Exercise brief -> Search each line below for the word "code" and list those that contain it.

Dataset entries
########################################
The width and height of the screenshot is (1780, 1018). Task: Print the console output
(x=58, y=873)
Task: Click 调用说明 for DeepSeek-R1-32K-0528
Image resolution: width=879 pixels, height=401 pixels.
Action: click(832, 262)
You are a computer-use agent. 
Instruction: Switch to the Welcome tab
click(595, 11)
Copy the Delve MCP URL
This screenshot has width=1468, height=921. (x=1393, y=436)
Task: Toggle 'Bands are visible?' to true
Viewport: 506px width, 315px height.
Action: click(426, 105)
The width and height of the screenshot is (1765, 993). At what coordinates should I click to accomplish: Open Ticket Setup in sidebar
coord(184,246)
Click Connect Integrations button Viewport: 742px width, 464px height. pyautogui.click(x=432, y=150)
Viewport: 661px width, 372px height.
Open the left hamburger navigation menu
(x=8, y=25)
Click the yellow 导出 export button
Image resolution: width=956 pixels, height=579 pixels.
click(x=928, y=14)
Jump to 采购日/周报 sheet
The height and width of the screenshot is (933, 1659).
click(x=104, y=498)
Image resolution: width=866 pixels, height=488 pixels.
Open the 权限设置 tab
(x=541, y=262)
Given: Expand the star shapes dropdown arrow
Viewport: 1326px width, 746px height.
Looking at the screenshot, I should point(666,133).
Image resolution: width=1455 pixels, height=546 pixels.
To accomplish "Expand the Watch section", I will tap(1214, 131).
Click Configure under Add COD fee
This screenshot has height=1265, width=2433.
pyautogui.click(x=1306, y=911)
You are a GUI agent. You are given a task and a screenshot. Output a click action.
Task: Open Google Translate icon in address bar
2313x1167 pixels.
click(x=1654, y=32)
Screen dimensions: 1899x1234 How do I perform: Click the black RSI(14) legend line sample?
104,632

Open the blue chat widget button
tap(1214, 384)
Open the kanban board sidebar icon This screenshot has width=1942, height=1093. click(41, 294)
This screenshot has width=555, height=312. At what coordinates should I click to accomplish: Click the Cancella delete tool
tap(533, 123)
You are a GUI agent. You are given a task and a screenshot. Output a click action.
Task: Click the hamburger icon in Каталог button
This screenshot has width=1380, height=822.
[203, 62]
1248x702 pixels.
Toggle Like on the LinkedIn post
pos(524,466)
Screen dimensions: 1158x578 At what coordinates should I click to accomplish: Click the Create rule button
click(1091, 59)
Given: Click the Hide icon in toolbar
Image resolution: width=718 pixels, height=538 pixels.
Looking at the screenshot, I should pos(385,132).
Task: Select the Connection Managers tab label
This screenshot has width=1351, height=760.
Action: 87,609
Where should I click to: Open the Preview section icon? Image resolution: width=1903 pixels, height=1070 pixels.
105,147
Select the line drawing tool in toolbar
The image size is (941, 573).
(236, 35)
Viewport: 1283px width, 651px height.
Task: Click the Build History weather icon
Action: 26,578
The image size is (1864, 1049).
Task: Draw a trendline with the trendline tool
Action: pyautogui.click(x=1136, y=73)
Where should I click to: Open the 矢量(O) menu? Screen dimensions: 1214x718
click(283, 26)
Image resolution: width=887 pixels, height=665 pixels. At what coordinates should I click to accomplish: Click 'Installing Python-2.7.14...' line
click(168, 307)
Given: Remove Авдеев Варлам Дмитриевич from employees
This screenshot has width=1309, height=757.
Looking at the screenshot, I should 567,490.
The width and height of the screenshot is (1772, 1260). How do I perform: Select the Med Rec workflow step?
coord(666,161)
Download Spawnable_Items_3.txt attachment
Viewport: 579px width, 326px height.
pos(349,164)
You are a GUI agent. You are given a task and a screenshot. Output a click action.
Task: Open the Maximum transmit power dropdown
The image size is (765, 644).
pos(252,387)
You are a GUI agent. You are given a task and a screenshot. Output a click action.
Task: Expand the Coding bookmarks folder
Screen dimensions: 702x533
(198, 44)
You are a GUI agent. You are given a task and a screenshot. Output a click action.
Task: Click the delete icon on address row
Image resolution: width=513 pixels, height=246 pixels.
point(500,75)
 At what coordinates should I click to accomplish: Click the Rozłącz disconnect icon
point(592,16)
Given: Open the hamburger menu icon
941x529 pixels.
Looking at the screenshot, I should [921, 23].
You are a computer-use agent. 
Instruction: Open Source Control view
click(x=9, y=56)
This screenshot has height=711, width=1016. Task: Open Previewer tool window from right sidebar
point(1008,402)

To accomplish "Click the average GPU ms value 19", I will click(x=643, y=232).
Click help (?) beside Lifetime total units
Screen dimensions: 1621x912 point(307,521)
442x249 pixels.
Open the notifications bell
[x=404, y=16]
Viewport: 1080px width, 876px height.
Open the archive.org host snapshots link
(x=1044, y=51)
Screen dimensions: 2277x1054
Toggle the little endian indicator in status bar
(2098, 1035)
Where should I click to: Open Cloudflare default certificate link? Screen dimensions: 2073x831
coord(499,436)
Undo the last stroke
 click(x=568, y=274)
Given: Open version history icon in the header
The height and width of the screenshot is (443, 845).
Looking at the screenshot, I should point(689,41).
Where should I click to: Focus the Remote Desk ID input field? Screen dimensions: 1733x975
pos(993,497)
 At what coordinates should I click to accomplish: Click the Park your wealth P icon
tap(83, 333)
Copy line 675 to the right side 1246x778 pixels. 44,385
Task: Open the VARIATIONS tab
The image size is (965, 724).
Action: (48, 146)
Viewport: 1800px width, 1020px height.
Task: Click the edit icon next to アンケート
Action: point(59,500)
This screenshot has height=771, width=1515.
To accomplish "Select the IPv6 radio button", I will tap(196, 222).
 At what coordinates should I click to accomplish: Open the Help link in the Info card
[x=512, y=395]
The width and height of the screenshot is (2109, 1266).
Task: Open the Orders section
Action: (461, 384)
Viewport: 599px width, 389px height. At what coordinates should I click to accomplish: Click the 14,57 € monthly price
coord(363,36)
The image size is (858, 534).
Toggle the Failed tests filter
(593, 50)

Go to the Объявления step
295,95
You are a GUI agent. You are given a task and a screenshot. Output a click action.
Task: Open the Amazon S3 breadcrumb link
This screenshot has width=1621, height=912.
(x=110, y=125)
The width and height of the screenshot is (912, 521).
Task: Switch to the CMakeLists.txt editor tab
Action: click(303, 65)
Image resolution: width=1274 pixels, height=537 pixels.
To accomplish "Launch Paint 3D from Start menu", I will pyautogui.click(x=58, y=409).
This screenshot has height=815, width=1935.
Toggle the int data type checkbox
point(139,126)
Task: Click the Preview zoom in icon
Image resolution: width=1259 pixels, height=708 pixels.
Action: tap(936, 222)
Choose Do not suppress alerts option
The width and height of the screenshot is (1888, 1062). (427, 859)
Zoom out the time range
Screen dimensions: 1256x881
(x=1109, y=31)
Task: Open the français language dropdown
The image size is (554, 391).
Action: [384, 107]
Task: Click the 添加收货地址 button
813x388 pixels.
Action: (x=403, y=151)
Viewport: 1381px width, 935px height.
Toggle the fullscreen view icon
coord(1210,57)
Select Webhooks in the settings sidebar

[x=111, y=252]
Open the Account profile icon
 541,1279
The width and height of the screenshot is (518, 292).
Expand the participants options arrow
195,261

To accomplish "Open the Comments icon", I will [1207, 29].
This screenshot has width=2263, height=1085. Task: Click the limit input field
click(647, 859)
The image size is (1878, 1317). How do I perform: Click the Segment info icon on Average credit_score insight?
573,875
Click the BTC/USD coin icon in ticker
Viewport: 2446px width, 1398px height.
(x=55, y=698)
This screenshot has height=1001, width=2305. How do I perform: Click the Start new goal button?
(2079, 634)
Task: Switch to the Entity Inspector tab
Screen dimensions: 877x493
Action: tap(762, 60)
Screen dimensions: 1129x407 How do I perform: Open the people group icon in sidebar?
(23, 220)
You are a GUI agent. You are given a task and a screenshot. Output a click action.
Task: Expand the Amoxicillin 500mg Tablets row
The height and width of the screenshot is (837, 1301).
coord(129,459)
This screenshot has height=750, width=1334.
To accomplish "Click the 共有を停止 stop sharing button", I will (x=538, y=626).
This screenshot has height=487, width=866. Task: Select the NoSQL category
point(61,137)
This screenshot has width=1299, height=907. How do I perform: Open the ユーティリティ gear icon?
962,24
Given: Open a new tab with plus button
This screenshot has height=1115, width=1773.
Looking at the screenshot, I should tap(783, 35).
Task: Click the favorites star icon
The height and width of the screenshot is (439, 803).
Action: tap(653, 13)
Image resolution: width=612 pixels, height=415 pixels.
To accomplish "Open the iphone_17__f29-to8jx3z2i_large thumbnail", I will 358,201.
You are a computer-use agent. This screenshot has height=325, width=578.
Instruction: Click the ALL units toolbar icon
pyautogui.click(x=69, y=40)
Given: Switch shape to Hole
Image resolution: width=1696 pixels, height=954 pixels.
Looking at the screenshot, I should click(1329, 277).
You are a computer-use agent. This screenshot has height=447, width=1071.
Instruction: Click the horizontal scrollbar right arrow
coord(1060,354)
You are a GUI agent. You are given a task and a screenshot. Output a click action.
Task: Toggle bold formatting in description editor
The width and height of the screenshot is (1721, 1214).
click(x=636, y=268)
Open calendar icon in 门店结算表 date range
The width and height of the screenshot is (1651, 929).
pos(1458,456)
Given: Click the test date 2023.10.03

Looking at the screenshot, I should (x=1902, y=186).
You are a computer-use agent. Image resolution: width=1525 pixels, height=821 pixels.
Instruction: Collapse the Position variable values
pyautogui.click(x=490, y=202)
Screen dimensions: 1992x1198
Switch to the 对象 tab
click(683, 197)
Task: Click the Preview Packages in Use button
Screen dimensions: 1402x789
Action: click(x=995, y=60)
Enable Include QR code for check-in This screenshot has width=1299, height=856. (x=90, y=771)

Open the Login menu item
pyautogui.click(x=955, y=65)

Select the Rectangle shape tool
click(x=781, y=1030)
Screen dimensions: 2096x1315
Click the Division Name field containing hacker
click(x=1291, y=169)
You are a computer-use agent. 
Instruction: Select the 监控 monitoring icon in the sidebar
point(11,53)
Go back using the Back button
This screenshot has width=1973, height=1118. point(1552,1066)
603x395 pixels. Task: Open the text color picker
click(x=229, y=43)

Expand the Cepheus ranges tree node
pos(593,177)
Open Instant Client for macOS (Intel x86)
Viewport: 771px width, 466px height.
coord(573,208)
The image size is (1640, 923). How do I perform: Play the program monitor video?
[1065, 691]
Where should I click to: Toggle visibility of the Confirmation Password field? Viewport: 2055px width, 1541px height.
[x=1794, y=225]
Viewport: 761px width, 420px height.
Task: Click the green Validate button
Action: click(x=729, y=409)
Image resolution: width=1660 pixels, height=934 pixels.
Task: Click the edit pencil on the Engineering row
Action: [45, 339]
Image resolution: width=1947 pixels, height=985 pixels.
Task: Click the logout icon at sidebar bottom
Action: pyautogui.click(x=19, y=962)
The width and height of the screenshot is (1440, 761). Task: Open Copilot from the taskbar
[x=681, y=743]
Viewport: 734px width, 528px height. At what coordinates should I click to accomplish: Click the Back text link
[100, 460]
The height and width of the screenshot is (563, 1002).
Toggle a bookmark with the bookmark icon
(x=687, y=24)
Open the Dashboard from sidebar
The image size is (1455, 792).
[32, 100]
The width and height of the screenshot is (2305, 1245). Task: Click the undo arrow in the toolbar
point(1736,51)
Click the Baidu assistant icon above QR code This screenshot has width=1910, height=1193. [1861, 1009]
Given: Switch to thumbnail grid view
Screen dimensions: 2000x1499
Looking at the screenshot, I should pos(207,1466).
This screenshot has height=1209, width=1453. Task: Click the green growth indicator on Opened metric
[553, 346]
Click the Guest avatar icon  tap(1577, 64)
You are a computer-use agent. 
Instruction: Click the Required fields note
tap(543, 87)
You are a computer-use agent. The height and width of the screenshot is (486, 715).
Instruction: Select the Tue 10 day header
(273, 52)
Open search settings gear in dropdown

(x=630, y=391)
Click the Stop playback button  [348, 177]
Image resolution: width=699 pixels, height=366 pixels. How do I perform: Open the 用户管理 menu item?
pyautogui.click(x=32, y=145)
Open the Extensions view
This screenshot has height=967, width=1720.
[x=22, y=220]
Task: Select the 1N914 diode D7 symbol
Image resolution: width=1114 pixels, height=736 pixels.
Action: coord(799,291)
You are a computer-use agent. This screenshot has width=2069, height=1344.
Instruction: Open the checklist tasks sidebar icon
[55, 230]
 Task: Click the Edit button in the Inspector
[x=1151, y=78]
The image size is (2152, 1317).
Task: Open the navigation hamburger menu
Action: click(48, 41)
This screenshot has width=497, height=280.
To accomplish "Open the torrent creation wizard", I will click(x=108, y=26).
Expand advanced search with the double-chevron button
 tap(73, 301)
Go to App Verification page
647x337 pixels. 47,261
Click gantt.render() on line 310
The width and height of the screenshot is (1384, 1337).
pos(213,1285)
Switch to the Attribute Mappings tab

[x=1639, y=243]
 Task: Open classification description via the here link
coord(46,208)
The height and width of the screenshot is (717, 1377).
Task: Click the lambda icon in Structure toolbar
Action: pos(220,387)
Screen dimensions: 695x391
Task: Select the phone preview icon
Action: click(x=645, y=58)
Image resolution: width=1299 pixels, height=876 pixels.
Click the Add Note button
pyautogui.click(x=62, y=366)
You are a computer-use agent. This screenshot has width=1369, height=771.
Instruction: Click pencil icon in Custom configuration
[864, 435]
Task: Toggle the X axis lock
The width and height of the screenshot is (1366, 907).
########################################
Response to the task ->
Enable Include QR code for check-in This screenshot has width=1299, height=856. (x=90, y=771)
Click the Baidu assistant icon above QR code This screenshot has width=1910, height=1193. [1861, 1009]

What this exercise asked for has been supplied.